_What is being asked_
Within the lines below, find those that hold the string "link" and copy each one.

-=-=-=-=-

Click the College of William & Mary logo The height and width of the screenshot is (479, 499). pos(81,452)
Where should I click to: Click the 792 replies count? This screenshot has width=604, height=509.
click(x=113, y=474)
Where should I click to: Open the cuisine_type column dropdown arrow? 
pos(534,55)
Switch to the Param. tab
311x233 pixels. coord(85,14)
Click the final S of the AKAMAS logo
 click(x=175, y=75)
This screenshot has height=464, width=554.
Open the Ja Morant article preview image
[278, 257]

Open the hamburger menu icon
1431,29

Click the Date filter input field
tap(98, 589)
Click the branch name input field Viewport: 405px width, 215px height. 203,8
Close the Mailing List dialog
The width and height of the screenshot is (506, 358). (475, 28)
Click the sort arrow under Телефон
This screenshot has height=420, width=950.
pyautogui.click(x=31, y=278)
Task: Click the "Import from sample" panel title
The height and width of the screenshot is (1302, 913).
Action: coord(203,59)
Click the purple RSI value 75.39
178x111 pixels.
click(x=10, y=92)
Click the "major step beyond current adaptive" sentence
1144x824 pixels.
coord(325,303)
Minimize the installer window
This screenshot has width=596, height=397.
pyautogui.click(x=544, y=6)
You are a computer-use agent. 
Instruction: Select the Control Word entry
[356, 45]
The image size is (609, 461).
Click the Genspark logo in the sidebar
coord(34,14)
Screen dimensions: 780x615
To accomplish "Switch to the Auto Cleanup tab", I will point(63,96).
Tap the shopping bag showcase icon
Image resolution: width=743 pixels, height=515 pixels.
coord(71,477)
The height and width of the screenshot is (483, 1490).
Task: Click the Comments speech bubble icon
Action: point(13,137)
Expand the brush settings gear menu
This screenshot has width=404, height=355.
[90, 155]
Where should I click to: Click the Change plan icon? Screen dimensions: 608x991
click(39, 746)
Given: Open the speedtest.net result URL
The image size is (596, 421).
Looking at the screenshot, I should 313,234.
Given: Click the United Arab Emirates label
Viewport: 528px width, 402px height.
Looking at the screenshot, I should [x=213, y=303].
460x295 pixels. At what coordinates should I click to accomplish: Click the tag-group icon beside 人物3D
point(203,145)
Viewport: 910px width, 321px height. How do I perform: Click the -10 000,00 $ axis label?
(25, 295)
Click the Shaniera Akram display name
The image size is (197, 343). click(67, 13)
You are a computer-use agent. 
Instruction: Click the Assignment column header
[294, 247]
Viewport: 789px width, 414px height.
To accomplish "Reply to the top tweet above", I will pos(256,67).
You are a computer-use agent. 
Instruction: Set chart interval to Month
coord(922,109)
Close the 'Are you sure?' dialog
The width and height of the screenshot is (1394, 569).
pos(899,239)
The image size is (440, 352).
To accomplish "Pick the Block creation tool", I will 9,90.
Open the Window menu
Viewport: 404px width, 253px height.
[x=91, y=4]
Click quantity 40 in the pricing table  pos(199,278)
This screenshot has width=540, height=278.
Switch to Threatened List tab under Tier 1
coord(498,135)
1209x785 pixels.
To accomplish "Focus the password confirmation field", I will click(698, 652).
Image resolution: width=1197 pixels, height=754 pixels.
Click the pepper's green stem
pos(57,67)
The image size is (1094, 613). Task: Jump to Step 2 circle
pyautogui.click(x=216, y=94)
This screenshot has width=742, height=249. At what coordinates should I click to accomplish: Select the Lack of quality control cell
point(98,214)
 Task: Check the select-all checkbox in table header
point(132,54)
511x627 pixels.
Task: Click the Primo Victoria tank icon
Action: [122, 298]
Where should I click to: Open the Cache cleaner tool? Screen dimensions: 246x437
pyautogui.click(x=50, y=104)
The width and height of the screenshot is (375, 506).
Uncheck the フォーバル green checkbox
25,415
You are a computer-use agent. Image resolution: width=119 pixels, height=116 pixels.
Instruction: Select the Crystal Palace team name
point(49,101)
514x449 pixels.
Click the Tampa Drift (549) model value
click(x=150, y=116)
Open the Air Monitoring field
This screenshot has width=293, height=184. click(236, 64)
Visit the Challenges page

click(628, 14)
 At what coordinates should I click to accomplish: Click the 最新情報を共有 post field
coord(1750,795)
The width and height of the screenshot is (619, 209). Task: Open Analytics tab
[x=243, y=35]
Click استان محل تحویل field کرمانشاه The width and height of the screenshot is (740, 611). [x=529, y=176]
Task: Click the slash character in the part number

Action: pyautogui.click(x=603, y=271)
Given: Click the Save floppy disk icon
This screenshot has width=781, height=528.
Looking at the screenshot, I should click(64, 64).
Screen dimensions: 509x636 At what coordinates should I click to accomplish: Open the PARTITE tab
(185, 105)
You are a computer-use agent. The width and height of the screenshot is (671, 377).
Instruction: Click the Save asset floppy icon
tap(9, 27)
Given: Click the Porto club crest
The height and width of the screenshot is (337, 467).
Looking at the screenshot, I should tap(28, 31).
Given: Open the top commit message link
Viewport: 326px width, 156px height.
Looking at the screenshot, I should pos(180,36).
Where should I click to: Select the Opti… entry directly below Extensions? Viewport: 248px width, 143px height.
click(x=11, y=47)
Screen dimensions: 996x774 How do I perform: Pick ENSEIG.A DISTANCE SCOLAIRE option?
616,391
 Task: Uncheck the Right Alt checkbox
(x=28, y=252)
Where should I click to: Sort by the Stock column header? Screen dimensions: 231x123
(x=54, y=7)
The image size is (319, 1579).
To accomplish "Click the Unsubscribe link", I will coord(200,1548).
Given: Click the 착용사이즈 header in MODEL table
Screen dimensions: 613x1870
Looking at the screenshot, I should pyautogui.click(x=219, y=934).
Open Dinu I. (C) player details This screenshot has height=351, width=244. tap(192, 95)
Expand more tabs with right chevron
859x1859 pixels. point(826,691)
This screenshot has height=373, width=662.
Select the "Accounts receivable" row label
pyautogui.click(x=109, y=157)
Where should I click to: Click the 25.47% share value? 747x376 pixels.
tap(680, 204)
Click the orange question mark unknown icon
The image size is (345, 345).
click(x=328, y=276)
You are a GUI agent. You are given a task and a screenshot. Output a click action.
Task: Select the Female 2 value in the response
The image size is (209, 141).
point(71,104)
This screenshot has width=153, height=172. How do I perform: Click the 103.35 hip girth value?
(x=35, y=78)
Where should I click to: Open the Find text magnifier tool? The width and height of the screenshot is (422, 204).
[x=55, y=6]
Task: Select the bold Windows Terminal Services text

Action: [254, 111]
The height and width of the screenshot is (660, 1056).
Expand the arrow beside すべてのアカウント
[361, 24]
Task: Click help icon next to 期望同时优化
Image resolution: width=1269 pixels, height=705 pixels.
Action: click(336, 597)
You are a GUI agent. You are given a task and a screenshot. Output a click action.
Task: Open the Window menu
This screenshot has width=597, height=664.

-=-=-=-=-

_Task solution_
Given: Open the top commit message link
To accomplish "Click the Unsubscribe link", I will coord(200,1548).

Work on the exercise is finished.